### Reading text ###

# Puppy breakfast



## Minnie (Jun 8, 2012)

Can I give my 10 week old puppy cereal for breakfast ?
Thinking cornflakes or something similar with milk. 
Any advice please.


----------



## Rufini (Sep 9, 2011)

I would stick to normal dog food! I don't see a problem with them having cereal now and again, but a good dog food will provide all the necessary nutrients your puppy needs


----------



## RuthMill (Jun 30, 2012)

Not much nutrition in cornflakes. I would stick to a good puppy food.


----------



## S.Claire (Sep 1, 2011)

Nacho had a weetabix as a special treat for his birthday - i even put half a teaspoon of sugar on top! However I wouldn't recommend it as a daily routine. He/she needs a good dog food that has all the nutrition a dog needs - cereal won't have this! xx


----------



## Minnie (Jun 8, 2012)

I have been following the guide on his food packet but he seems to want more. Should I give him more than the recommended amount or stick to what it says. I use to leave his food down all day and just top it up when he had eaten it all but I now have weighed it as recommended and divided the amount as stated but he eats it and I'm not sure if to give him some more. And what time should I give him his last meal - he usually goes to bed at 10pm


----------



## Rufini (Sep 9, 2011)

### Dataset content ###

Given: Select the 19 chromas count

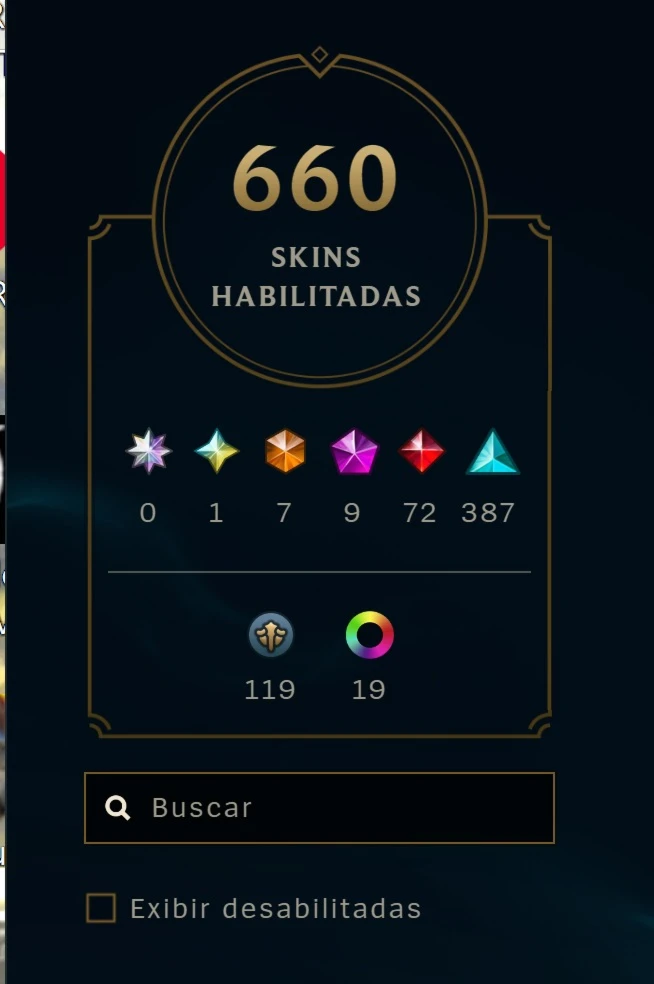Looking at the screenshot, I should 368,690.
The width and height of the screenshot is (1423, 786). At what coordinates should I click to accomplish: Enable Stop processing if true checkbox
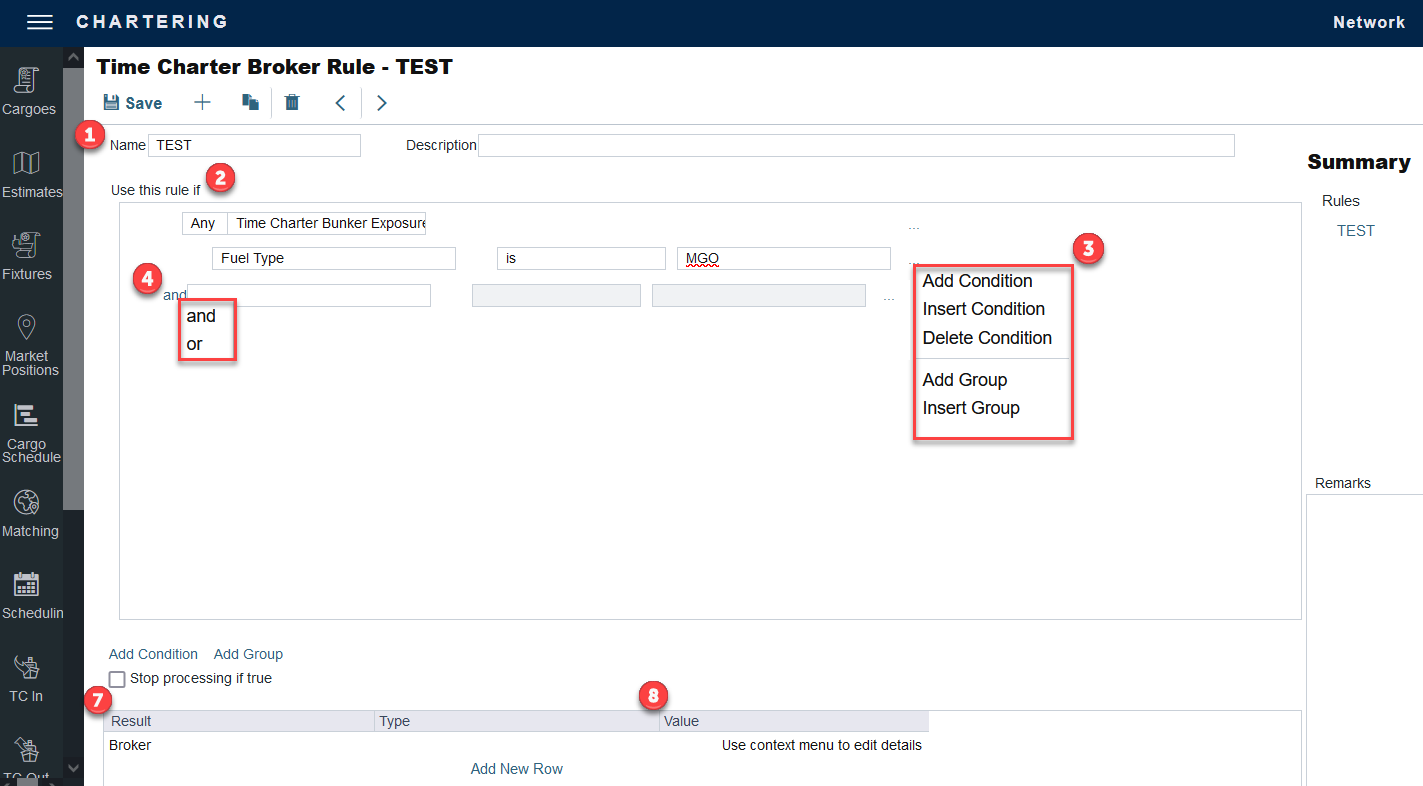coord(118,679)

###

Request 1: Swap "cornflakes" for "porridge" in the puppy breakfast thread, and write out the part starting with "# Puppy breakfast" and going on through "Any advice please." with that change made.
Request 2: Pick up the puppy breakfast thread where it stops and continue it.

Written response 1:
# Puppy breakfast



## Minnie (Jun 8, 2012)

Can I give my 10 week old puppy cereal for breakfast ?
Thinking porridge or something similar with milk. 
Any advice please.

Written response 2:
Minnie said:


> I have been following the guide on his food packet but he seems to want more. Should I give him more than the recommended amount or stick to what it says. I use to leave his food down all day and just top it up when he had eaten it all but I now have weighed it as recommended and divided the amount as stated but he eats it and I'm not sure if to give him some more. And what time should I give him his last meal - he usually goes to bed at 10pm


I would stick to the guide on the packet, some pups are just greedy! If he seems really hungry something like a pigs ear is good because it will take a while to chew


----------



## RuthMill (Jun 30, 2012)

Feeding times in this house are breakfast between 6 and 8 am depending on when we get up. Lunch at 1 and dinner at 6! Definitely go by the instructions... Most puppies will wolf it down. If Lola has an early breakfast at 6 we would give her a peanut butter kong mid morning. She is growing fine! Lovely healthy shiny coat. Keeping the food constant helps with the housetraining too I think. Back bones of a good routine.


----------



## francesjl (Mar 24, 2011)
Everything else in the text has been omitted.